• _Raw records_
• • •
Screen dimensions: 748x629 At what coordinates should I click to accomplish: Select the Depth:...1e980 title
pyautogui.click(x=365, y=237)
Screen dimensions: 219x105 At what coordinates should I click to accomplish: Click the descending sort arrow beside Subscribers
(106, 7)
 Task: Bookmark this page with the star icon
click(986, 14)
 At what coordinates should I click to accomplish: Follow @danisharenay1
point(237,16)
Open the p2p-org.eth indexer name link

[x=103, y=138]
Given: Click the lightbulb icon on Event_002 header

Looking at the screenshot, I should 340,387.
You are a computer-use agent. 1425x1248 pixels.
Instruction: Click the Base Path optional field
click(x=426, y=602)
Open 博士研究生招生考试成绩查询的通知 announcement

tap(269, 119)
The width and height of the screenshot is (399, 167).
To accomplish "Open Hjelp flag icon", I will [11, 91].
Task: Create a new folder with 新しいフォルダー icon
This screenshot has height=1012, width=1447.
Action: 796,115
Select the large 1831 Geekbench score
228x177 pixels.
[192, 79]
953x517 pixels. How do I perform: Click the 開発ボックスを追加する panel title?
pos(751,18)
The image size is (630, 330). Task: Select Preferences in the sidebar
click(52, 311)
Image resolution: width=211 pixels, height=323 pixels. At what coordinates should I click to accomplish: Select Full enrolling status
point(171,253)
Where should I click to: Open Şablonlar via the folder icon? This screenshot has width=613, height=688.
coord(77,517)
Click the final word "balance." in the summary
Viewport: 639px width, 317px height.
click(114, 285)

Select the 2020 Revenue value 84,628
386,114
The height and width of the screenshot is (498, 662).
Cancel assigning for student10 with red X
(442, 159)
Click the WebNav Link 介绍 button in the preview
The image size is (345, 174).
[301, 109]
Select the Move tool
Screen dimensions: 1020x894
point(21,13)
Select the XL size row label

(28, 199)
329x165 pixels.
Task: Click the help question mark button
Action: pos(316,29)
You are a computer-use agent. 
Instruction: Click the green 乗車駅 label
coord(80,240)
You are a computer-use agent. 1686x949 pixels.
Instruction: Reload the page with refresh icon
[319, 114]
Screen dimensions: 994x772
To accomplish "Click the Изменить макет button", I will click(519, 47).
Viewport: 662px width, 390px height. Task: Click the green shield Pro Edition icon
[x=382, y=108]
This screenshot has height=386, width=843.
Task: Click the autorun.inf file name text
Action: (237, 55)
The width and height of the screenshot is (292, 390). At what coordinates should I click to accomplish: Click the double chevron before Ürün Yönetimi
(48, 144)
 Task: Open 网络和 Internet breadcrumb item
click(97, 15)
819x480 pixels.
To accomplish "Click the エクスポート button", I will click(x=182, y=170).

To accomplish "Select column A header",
• • •
• _What you need to do_
Copy every one of the records above word for word.

• _Answer to this problem_
Screen dimensions: 748x629 At what coordinates should I click to accomplish: Select the Depth:...1e980 title
pyautogui.click(x=365, y=237)
Screen dimensions: 219x105 At what coordinates should I click to accomplish: Click the descending sort arrow beside Subscribers
(106, 7)
 Task: Bookmark this page with the star icon
click(986, 14)
 At what coordinates should I click to accomplish: Follow @danisharenay1
point(237,16)
Open the p2p-org.eth indexer name link

[x=103, y=138]
Given: Click the lightbulb icon on Event_002 header

Looking at the screenshot, I should 340,387.
You are a computer-use agent. 1425x1248 pixels.
Instruction: Click the Base Path optional field
click(x=426, y=602)
Open 博士研究生招生考试成绩查询的通知 announcement

tap(269, 119)
The width and height of the screenshot is (399, 167).
To accomplish "Open Hjelp flag icon", I will [11, 91].
Task: Create a new folder with 新しいフォルダー icon
This screenshot has height=1012, width=1447.
Action: 796,115
Select the large 1831 Geekbench score
228x177 pixels.
[192, 79]
953x517 pixels. How do I perform: Click the 開発ボックスを追加する panel title?
pos(751,18)
The image size is (630, 330). Task: Select Preferences in the sidebar
click(52, 311)
Image resolution: width=211 pixels, height=323 pixels. At what coordinates should I click to accomplish: Select Full enrolling status
point(171,253)
Where should I click to: Open Şablonlar via the folder icon? This screenshot has width=613, height=688.
coord(77,517)
Click the final word "balance." in the summary
Viewport: 639px width, 317px height.
click(114, 285)

Select the 2020 Revenue value 84,628
386,114
The height and width of the screenshot is (498, 662).
Cancel assigning for student10 with red X
(442, 159)
Click the WebNav Link 介绍 button in the preview
The image size is (345, 174).
[301, 109]
Select the Move tool
Screen dimensions: 1020x894
point(21,13)
Select the XL size row label

(28, 199)
329x165 pixels.
Task: Click the help question mark button
Action: pos(316,29)
You are a computer-use agent. 
Instruction: Click the green 乗車駅 label
coord(80,240)
You are a computer-use agent. 1686x949 pixels.
Instruction: Reload the page with refresh icon
[319, 114]
Screen dimensions: 994x772
To accomplish "Click the Изменить макет button", I will click(519, 47).
Viewport: 662px width, 390px height. Task: Click the green shield Pro Edition icon
[x=382, y=108]
This screenshot has height=386, width=843.
Task: Click the autorun.inf file name text
Action: (237, 55)
The width and height of the screenshot is (292, 390). At what coordinates should I click to accomplish: Click the double chevron before Ürün Yönetimi
(48, 144)
 Task: Open 网络和 Internet breadcrumb item
click(97, 15)
819x480 pixels.
To accomplish "Click the エクスポート button", I will click(x=182, y=170).

To accomplish "Select column A header",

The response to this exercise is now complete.